* [Given data]
---*---

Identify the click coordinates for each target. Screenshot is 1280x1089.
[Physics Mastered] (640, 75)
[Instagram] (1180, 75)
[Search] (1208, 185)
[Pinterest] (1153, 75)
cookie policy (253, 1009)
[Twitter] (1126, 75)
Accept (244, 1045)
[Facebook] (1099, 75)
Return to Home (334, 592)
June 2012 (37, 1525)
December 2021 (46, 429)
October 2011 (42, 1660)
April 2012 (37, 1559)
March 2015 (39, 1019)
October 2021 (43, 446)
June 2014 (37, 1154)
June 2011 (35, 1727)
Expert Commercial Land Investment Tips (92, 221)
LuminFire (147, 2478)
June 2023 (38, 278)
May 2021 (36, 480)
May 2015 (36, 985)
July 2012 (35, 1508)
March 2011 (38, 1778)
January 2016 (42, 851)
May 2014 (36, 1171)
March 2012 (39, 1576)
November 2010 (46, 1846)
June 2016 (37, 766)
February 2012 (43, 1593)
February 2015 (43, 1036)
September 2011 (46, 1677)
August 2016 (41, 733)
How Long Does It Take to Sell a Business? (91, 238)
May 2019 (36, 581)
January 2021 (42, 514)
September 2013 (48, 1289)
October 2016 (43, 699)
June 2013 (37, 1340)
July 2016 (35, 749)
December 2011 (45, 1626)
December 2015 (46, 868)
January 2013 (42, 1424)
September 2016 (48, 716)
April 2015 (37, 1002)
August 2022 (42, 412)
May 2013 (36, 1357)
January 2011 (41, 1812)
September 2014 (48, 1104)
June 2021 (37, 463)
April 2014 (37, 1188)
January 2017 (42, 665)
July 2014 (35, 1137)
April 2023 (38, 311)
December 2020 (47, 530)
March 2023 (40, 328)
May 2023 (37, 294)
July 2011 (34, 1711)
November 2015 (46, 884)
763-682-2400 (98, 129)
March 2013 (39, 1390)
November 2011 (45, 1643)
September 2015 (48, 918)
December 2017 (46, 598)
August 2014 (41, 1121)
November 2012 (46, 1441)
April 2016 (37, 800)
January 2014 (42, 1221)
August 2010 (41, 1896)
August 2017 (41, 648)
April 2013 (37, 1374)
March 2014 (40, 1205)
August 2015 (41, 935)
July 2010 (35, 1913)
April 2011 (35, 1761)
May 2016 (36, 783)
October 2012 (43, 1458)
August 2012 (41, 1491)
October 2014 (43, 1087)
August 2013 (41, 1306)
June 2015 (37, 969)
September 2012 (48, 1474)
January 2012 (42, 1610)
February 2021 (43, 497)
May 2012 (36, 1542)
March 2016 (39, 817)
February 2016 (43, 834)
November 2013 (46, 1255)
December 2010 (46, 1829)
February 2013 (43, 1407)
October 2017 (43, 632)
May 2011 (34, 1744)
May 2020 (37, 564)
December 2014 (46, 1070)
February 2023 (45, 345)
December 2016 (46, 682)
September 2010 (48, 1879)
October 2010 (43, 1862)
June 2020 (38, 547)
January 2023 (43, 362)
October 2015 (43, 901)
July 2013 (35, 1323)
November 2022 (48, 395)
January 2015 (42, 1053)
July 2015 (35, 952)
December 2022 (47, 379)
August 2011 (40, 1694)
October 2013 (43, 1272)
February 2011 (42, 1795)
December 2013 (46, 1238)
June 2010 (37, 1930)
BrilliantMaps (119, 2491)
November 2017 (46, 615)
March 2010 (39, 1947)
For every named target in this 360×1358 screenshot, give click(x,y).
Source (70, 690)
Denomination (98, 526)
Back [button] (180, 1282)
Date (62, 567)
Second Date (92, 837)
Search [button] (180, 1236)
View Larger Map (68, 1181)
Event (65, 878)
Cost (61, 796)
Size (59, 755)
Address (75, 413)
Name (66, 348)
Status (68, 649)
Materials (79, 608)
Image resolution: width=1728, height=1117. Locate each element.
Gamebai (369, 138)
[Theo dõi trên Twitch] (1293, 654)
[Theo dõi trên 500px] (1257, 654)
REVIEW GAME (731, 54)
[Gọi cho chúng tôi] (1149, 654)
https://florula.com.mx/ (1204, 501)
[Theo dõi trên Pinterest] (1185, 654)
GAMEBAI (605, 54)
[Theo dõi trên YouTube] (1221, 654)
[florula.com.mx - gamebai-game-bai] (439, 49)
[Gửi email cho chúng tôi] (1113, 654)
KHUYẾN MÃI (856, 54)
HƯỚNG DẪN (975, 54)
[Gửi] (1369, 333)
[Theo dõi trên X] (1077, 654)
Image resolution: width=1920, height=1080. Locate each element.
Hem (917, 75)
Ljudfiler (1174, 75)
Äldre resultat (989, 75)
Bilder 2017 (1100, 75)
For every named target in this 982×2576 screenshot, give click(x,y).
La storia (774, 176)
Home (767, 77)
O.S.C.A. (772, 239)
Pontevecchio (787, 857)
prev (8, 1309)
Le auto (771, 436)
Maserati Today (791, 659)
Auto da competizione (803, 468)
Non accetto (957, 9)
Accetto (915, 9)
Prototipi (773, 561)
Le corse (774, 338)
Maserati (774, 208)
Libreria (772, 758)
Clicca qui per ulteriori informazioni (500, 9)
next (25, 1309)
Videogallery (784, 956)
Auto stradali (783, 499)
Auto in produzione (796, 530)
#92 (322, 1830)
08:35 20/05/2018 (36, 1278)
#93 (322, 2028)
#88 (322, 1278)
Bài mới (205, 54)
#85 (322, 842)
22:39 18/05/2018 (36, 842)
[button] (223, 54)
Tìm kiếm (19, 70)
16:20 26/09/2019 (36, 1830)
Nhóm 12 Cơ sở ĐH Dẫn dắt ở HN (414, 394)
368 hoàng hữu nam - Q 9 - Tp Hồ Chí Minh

---*---

Work out how many lines in the entries contain the string "resolution", then reply with that number and nothing more.

* [Task response]
2